**INSTRUCTIONS TO FOLLOW:** Rewrite only the items from the line containing "For every named" through the line containing "Hilo original (49, 145)" as a numbered list, omitting blank lines.

**DATASET CONTENT:**
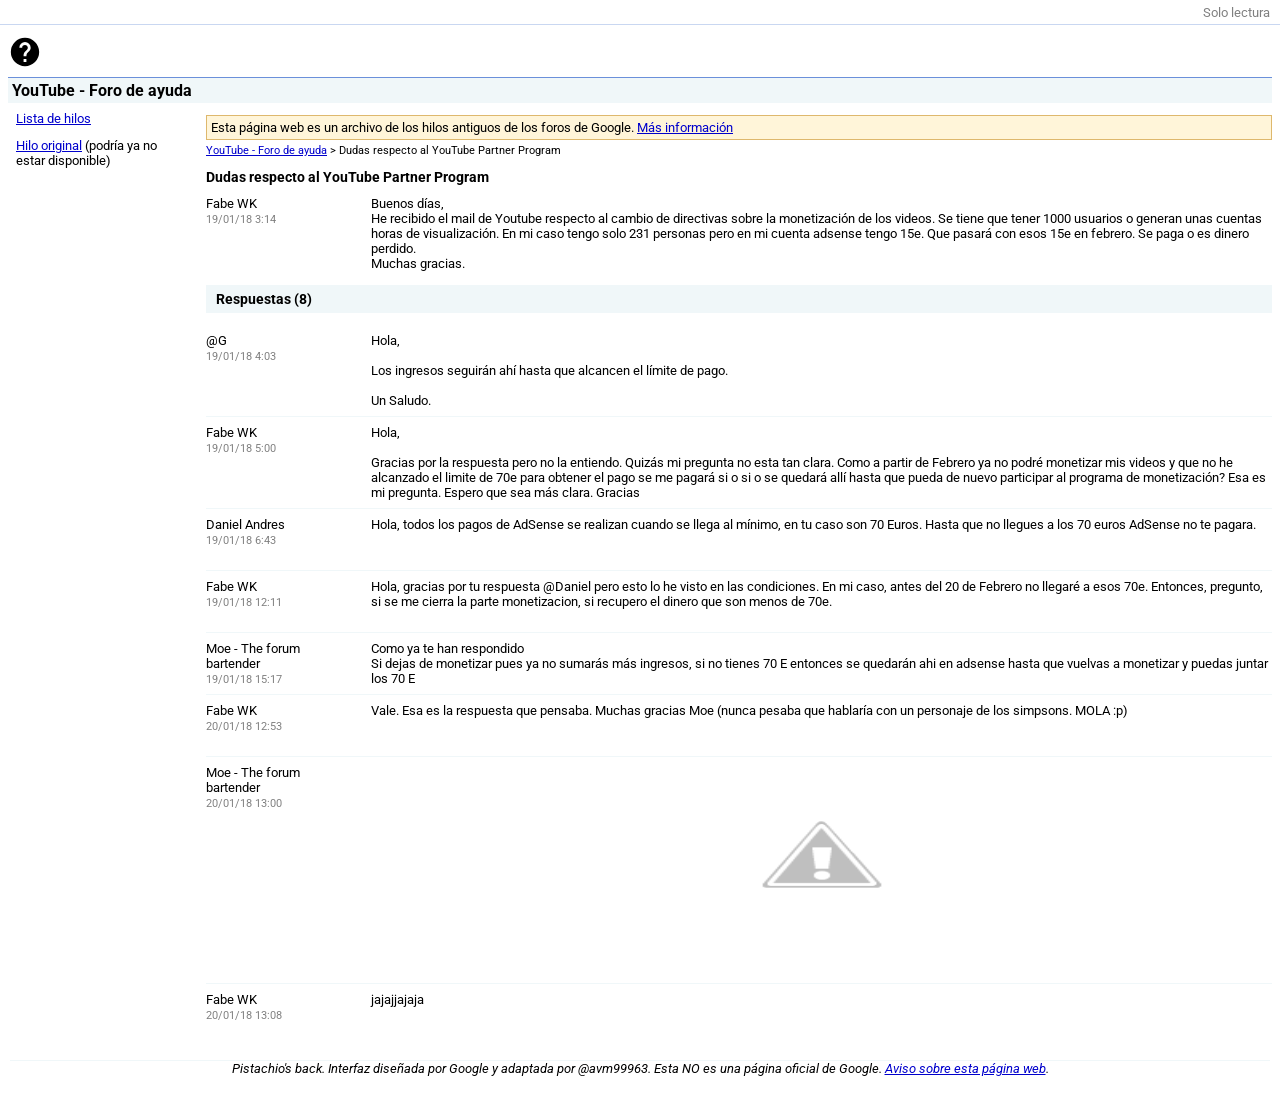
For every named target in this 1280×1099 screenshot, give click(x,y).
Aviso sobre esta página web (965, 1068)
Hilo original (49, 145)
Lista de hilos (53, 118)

---

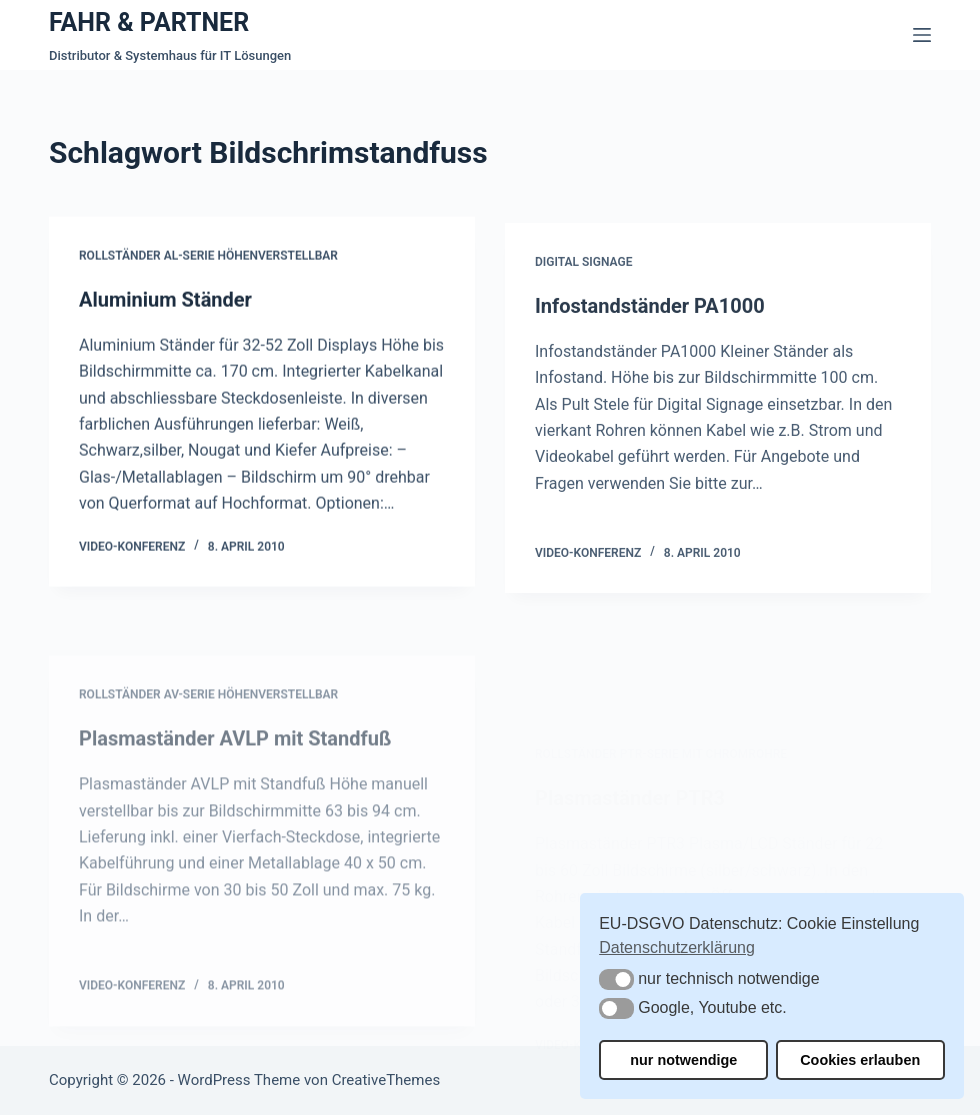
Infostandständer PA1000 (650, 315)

**SOLUTION BELOW:**
1. For every named target in this 1280×1099 screenshot, give click(x,y).
2. Aviso sobre esta página web (965, 1068)
3. Hilo original (49, 145)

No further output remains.